REQUEST 1
In the article on Pakistan's car producers, turn the paragraph beginning "Pak Suzuki Motor, the producers of Suzuki vehicles" into a short bulleted list that keeps its main facts.
REQUEST 2
Write the next part of the article on Pakistan's car producers, picking up from the point where the given passage stops.

GIVEN PASSAGE
Many challenges to the local car producers
By SYED M. ASLAM
Sep 10 - 16, 2001
The traffic on Pakistani roads offers an
interesting mix of old and new, functional and sleek. It also shows
the increasing number of latest model passenger cars produced locally
by world renowned names which are increasingly replacing the older
generation of cars. In short, the car production in Pakistan shows
signs of coming to age with more range of models and variations
suitable for all types of personal budgets.
Pak Suzuki Motor, the producers of Suzuki vehicles,
started commercial production in January 1984. By early 1990s two
other Japanese car producers, Toyota and Honda, set up auto production
plants to cater to the big car segment of the market. Today there are
four active car producers — Suzuki, Indus Motor (the producer of
range of Toyota cars and 4-by-4 trucks as well as Daihatsu Cuore
cars), Honda and Dewan Farooque, the producer of Korean Kia cars.
These four car producers are competing against each
other in both the small and big car segment of the market. For
instance, Suzuki which entirely dominated the small car segment for
over 14 years today is facing competition not only from Daihatsu's
compact Cuore 850 cc car (commercial production started March 2000)

DATA EXTRACT

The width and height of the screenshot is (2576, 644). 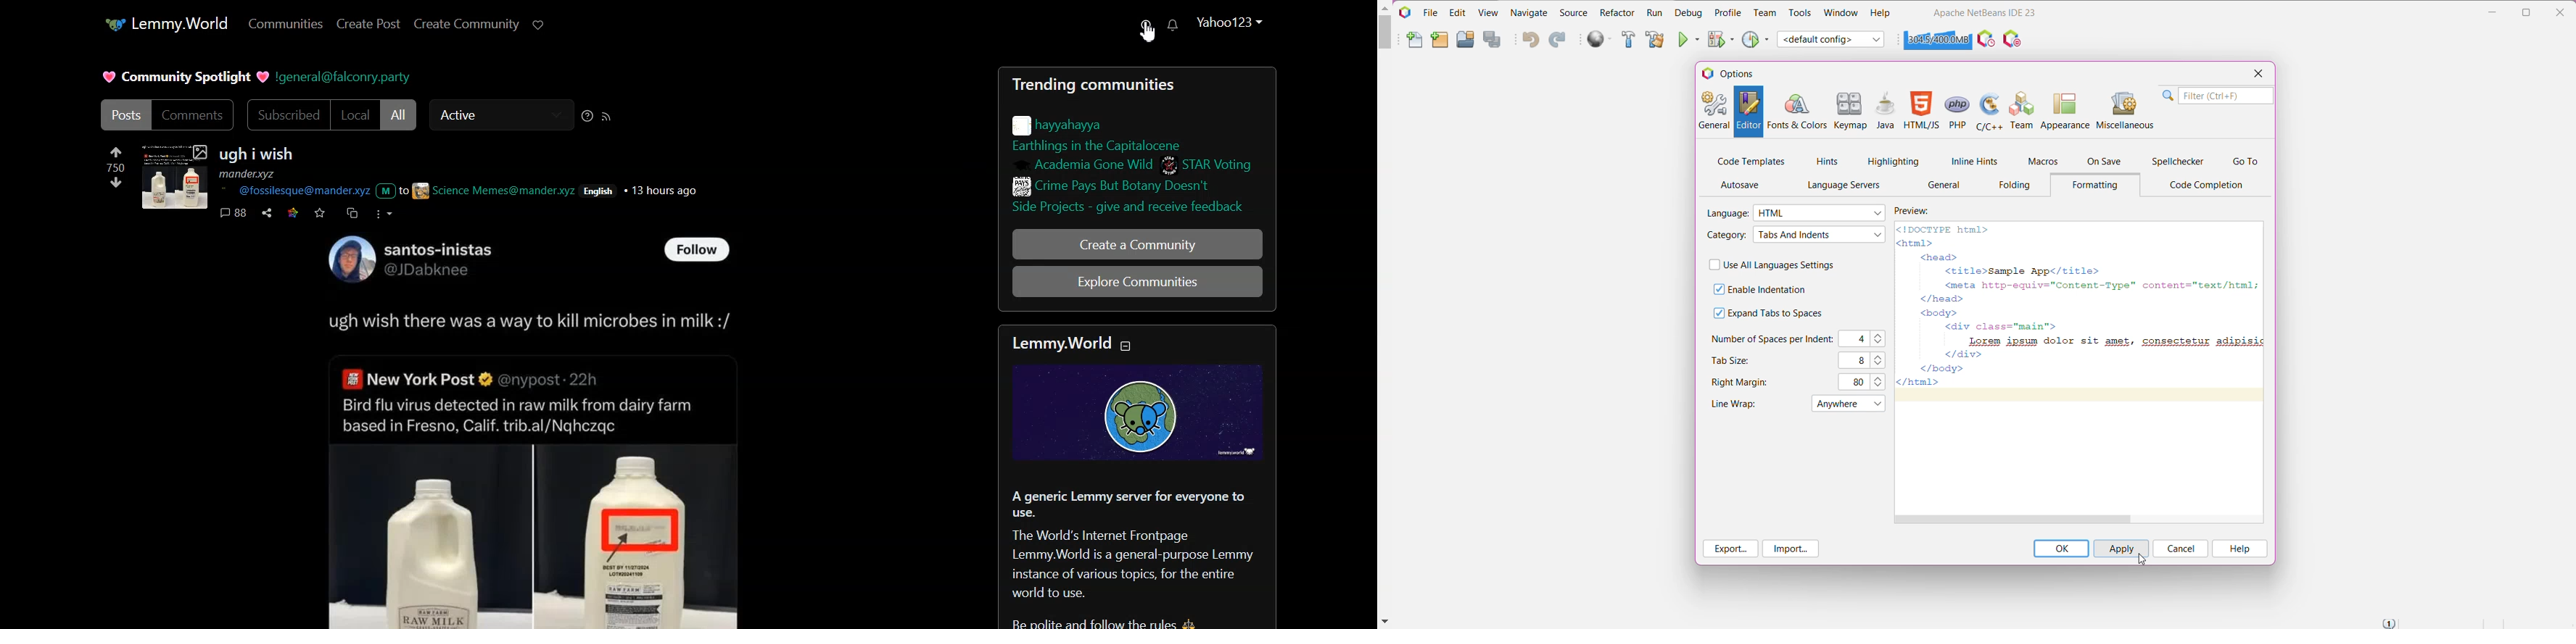 What do you see at coordinates (321, 213) in the screenshot?
I see `Save` at bounding box center [321, 213].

WRITTEN REPLY 1
- Pak Suzuki Motor, maker of Suzuki vehicles, began commercial production in January 1984.
- By the early 1990s, the Japanese producers Toyota and Honda had set up plants to serve the big car segment.
- Four car producers are active today:
  - Suzuki
  - Indus Motor, which makes a range of Toyota cars and 4-by-4 trucks as well as Daihatsu Cuore cars
  - Honda
  - Dewan Farooque, which makes Korean Kia cars

WRITTEN REPLY 2
but also from Dewan Farooque Motors' Kia. On the other hand Suzuki's
1300 cc Baleno and Dewan Farooque's Hyundai Santro Plus are competing
for the share of big car segment in which Toyota in particular and
Honda in general plays the leading role.
The emerging situation at present is that all the
four car producers — three of them Japanese and one Korean — are
competing against each other in both the small and big car segment of
the market. What has make the competition even more beneficial for the
people who always wanted to own a car of their own but were unable to
make the investment in full on strict cash basis is the fact that all
the companies are now offering lease through their dealerships. In
addition, numerous auto-specific leasing companies offer to finance
new car purchase of many models to help purchase automobiles at one of
many individually-tailored plans.
The vital role leasing companies are playing to
pump the much needed cash flow in the local car industry is evident
from the fact that over 40 per cent of all new car sales are through
leasing. Without the active participation of leasing companies, both
company backed and individual, the car producers would not have access
to a market which remained dormant until recently.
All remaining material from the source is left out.